Narrow Judicial Review

Notwithstanding Respondents no-show, the Court doesn't just grant the requested relief. NDTX next reviews the Petition to determine if the requested relief is appropriate. In a very concise explanation/rationale granting Harper's Motion for a Default Judgement and confirming the FINRA Arbitration Award, the Court states [Ed: footnotes omitted]:

Harper "seeks an Order confirming the Award recommending expungement" of the Kings' suit "from Mr. Harper's CRD record." "[J]udicial review of an arbitration award is extraordinarily narrow." Under the Federal Arbitration Act, a district court may vacate an arbitration award only 

(1) where the award was procured by corruption, fraud, or undue means; (2) where there was evident partiality or corruption in the arbitrators, or either of them; (3) where the arbitrators were guilty of misconduct in refusing to postpone the hearing, upon sufficient cause shown, or in refusing to hear evidence pertinent and material to the controversy; or of any other misbehavior by which the rights of the party have been prejudiced; or (4) where the arbitrators exceeded their powers, or so imperfectly executed them that a mutual, final, and definite award upon the subject matter submitted was not made. 

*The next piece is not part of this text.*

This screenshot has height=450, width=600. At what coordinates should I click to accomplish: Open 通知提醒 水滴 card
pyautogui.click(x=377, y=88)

Those are the "only grounds upon which a reviewing court may vacate an arbitrative award." Courts cannot vacate an arbitration award "for a mere mistake of fact or law." "The burden of proof is on the party seeking to vacate the award, and any doubts or uncertainties must be resolved in favor of upholding it." 

Because the Kings have failed to respond, they have not cited any grounds on which this Court could vacate the award. Harper asserts that "there are no grounds for modifying, correcting, or vacating the Award." The Court agrees and finds no grounds to vacate the award.
 
at pages 4 - 5 of the NDTX Opinion/Order

Bill Singer's Comment

Compliments to NDTX Judge Brantley Starr who managed to explain the facts and the law, and get his business done in all of five pages!